The discretion to be exercised by the Court in adopting a one or multiple pool approach is not limited by, and in individual cases may not even be informed by reference to the time at which a particular item of property is acquired. Rather, the discretion is exercised by reference to the
“nature, form and characteristics of the property in question and the nature, form and extent of the parties’ contributions of all types across the entirety of their relationship”[2].
The important question that the Court will consider is whether the parties will achieve a just and equitable outcome if the 2 (or multiple pool) approach is adopted.
If there are 2 or multiple pools, the Court will assess contributions made by the parties to each individual pool. If the Court determines that no contributions have been made by one party to a pool of assets, that party may not receive any share or interest in the assets set out in that pool (save as a factor for consideration under section 75(2)(o) of the Family Law Act 1975, and its equivalent in the Family Court Act 1997).
Where a relative of one of the parties gifts property to that party, it is a financial contribution and one made directly to the acquisition, improvement, and conservation of the property of the parties. In such a case it is open to the Court to conclude, if the facts justify it, that the contribution was made on behalf of that one party.
It is unlikely that the other party would be regarded as contributing significantly to an inheritance or gift received by one party late in the relationship or after separation except in unusual circumstances.
Even when property is gifted to both parties, depending on the circumstances of the case it is open to the Court to look at the actuality and treat that as a financial contribution made directly on behalf of the spouse relative.
It is important to consider how the facts of each individual matter apply as each case may be different and you should be careful not to make assumptions as to the characterisation of the property.
Some examples of approaches taken by the Court are as follows:
- In Calvin & McTier[3] the Husband received an inheritance 4 years after separation which represented 32% of the total assets at the time of trial. The limitation period had in fact expired but the Wife was granted leave to commence property proceedings out of time in this case.
- The trial magistrate made orders to divide all the property (including the inheritance) in favour of the Husband.
- The Husband appealed on the basis that the inheritance should not have been included in the pool of assets available for division.

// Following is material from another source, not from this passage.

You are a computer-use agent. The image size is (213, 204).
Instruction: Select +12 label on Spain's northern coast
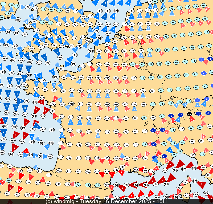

- The Full Court dismissed the Husband’s appeal and stated that
“the court retains a discretion as to how to approach the treatment of after-acquired property. The trial magistrate could have included the inheritance amongst the property to be divided or dealt with it separately”
- In Farmer & Bramley[4] the Husband received a lottery win after separation. But for this win, the assets were nominal. The Court took into account the lottery win with the other assets in the one pool and assessed the Wife’s contributions and relevant section 75(2) factors accordingly.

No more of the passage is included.